### [Written instruction]
Copy out the rows below word for word, starting at the line that contains "Where should I" and ending at the line that contains "will [x=23, y=288].", with both of those lines included.

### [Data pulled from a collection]
- - - - - - -
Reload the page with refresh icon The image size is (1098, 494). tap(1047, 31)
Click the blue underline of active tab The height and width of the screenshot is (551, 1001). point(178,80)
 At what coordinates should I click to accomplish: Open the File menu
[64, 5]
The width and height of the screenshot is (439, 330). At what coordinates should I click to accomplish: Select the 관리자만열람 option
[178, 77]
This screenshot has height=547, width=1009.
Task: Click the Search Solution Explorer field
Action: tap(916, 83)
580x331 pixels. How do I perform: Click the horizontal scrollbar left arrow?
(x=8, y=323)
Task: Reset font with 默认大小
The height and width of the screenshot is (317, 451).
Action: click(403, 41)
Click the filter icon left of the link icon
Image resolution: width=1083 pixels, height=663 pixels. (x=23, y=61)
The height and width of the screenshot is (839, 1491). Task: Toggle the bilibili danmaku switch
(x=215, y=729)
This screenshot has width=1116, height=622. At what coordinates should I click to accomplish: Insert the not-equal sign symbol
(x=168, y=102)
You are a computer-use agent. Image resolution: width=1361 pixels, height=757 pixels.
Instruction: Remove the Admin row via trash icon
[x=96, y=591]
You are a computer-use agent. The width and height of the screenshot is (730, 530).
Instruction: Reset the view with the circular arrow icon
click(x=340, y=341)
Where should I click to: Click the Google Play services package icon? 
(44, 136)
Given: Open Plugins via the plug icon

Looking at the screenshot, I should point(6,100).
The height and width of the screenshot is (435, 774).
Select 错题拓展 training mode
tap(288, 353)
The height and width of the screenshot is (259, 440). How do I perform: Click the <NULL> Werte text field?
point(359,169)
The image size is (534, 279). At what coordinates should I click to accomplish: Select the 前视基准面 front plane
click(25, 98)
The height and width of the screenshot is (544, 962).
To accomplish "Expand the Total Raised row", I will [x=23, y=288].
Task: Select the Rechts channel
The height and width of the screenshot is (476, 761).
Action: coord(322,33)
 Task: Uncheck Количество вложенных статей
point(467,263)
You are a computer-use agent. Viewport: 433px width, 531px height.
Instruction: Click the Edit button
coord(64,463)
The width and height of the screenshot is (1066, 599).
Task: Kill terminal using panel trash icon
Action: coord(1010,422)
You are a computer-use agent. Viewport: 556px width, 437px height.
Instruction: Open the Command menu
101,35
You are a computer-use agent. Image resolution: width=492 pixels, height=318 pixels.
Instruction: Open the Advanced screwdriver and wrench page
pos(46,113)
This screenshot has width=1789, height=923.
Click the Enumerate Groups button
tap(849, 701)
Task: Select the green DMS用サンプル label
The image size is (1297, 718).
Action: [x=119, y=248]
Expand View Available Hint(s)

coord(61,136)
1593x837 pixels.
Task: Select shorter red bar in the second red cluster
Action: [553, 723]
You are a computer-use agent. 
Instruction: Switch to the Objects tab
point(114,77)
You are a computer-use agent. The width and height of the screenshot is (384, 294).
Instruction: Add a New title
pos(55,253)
- - - - - - -
### [Task output]
Where should I click to: Click the Google Play services package icon? 
(44, 136)
Given: Open Plugins via the plug icon

Looking at the screenshot, I should point(6,100).
The height and width of the screenshot is (435, 774).
Select 错题拓展 training mode
tap(288, 353)
The height and width of the screenshot is (259, 440). How do I perform: Click the <NULL> Werte text field?
point(359,169)
The image size is (534, 279). At what coordinates should I click to accomplish: Select the 前视基准面 front plane
click(25, 98)
The height and width of the screenshot is (544, 962).
To accomplish "Expand the Total Raised row", I will [x=23, y=288].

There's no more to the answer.